The Institute and Faculty of Actuaries (IFoA) regulates its members to make sure that there is public confidence in its profession.
The IFoA is incorporated by Royal Charter under which it has the role of regulating the actuarial profession, in the public interest.
The IFoA’s Regulatory Policy Statement sets out its approach to that regulatory role.
What this means is that advice given to pension schemes over the implementation and operation of LDI is a regulated activity but not one that the FCA needs to be directly involved with.
The IFoA believes that the recent volatility in the gilt markets has not materially impacted the ability of defined benefit pension schemes to meet their obligations to members. The short-term challenge was around operations and liquidity for collateral rather than any risk to members’ pensions. In fact, the rising interest rates mean that many schemes are now better funded and closer to being able to secure benefits with an insurance company.

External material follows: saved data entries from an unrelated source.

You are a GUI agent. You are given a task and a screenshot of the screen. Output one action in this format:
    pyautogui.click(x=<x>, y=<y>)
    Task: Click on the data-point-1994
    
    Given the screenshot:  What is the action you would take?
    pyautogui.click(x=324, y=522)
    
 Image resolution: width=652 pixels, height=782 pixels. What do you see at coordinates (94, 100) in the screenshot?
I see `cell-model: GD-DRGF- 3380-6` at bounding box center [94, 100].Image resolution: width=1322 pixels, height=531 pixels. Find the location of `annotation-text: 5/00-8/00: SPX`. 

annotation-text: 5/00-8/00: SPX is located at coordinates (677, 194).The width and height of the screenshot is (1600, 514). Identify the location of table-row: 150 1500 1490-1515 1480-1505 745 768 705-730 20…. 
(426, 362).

The Liability Driven Investment (LDI) approach has come under intense scrutiny as a result of recent events. LDI was developed as an attempt to balance long-term obligations to provide pensions with a need to protect short-term funding so that pension trustees can meet their legal obligation to ensure stability of the scheme. Without LDI strategies, schemes would be exposed to the very substantial risk of liabilities increasing much faster than assets in times of falling interest rates, requiring significant additional contributions from sponsors or resulting in members’ benefits potentially having to be cut back in case of sponsor insolvency.

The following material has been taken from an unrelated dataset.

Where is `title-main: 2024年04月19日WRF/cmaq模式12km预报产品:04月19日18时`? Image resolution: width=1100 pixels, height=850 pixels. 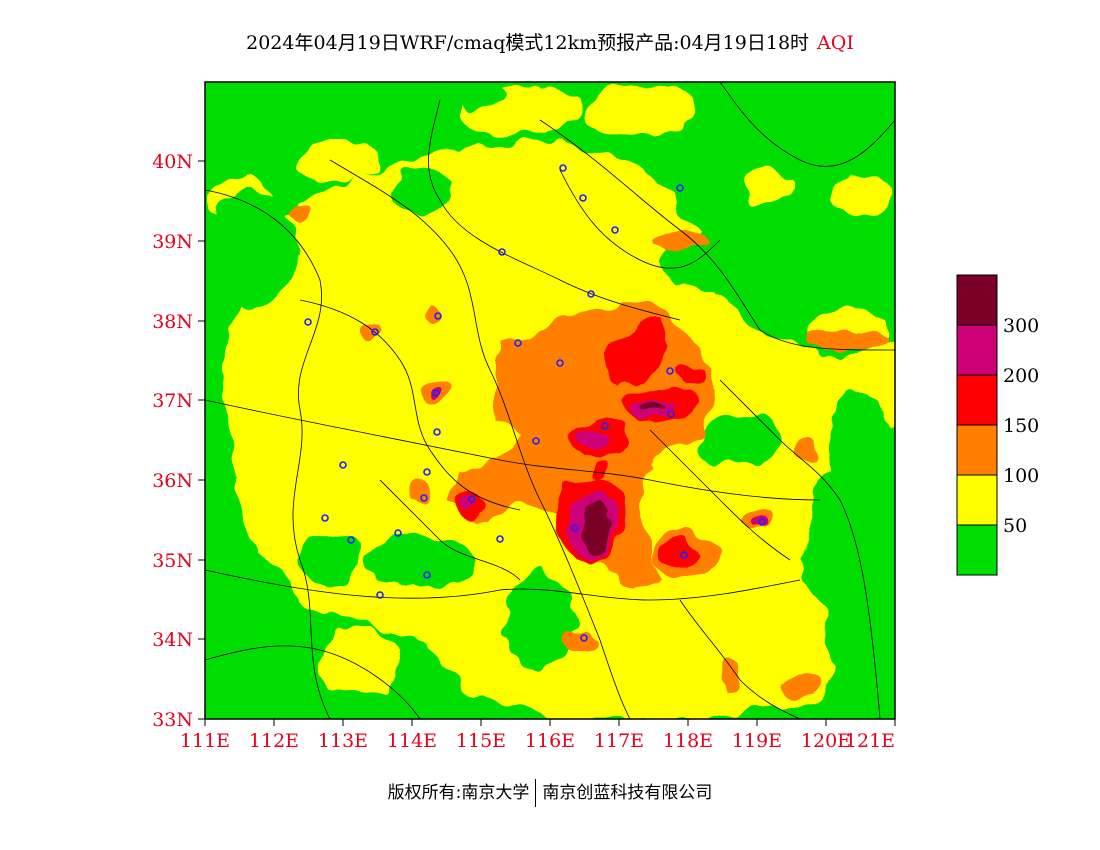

Finding the right balance to manage risk within a pension scheme will always be a challenging task. However, we believe the market turbulence can be a catalyst for open discussion within the industry about whether adjustments or improvements can be made to schemes’ approaches to their risk management and investment strategies, while ensuring public confidence and trust is maintained for consumers. We expect these discussions to be primarily in relation to governance and amount of leverage used rather than necessarily moving away from LDI.

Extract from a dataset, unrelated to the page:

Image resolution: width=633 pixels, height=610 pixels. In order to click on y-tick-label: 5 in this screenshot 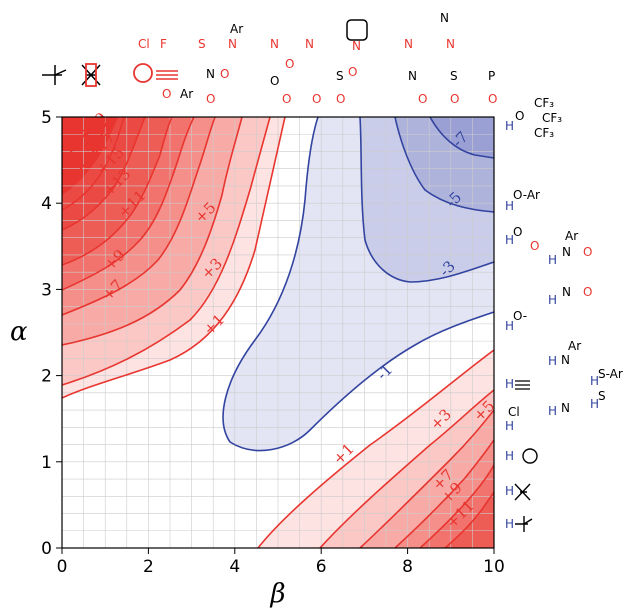, I will do `click(46, 118)`.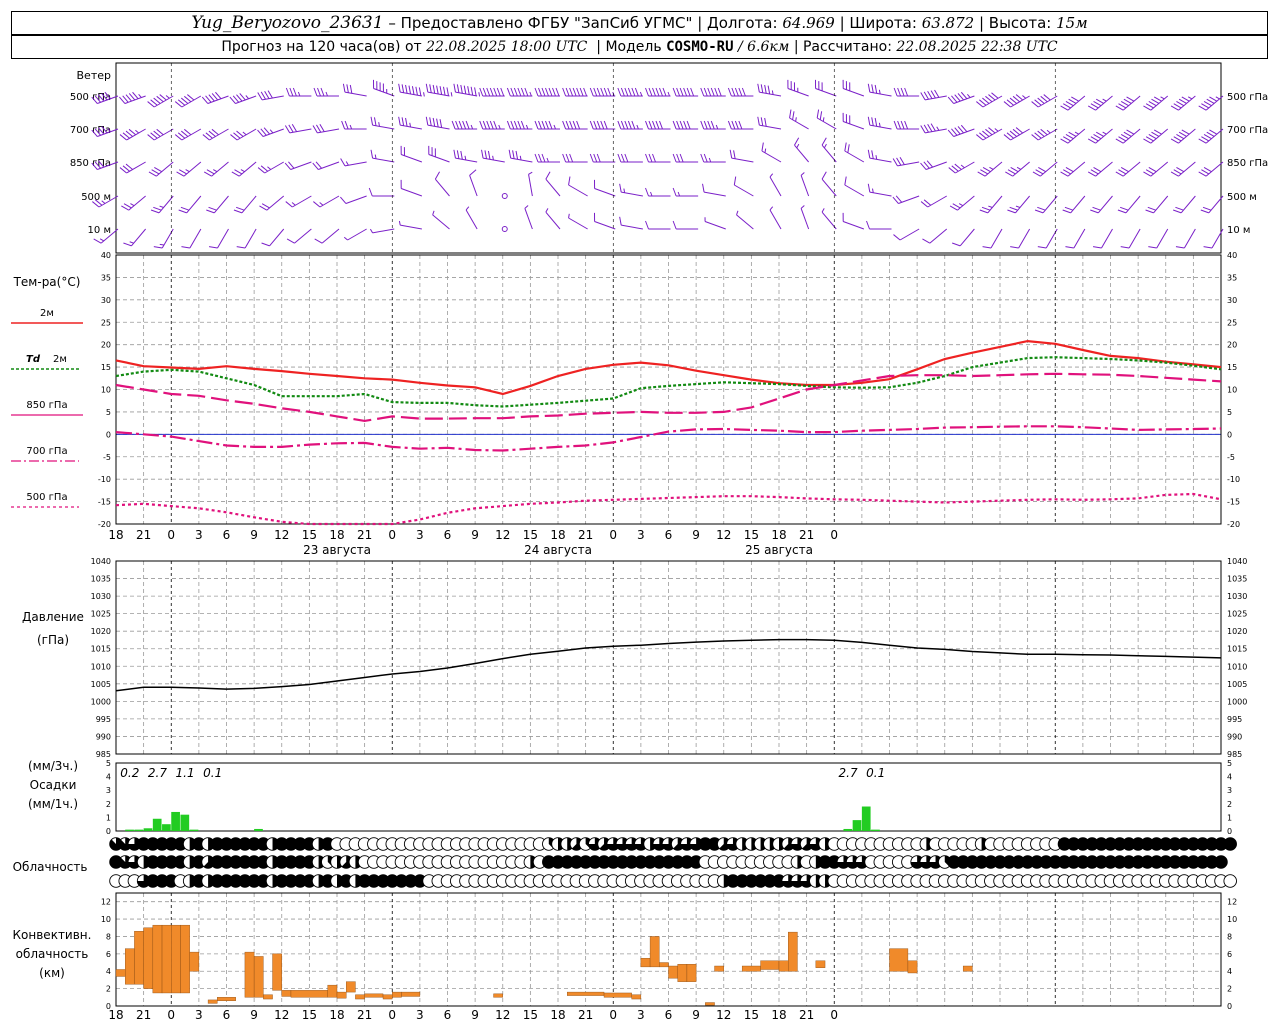 The image size is (1280, 1024). What do you see at coordinates (629, 47) in the screenshot?
I see `model-prefix: | Модель` at bounding box center [629, 47].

At the IFoA, our Regulatory Board quickly and formally considered whether a Risk Alert on LDIs should be issued, and concluded not at this time although it will continue to keep this question under review. Given its systemic nature, we are also asking the Joint Forum on Actuarial Regulation (JFAR) to consider the subject; the JFAR group comprises many of the regulators who have an interest in or are impacted by recent events in this area.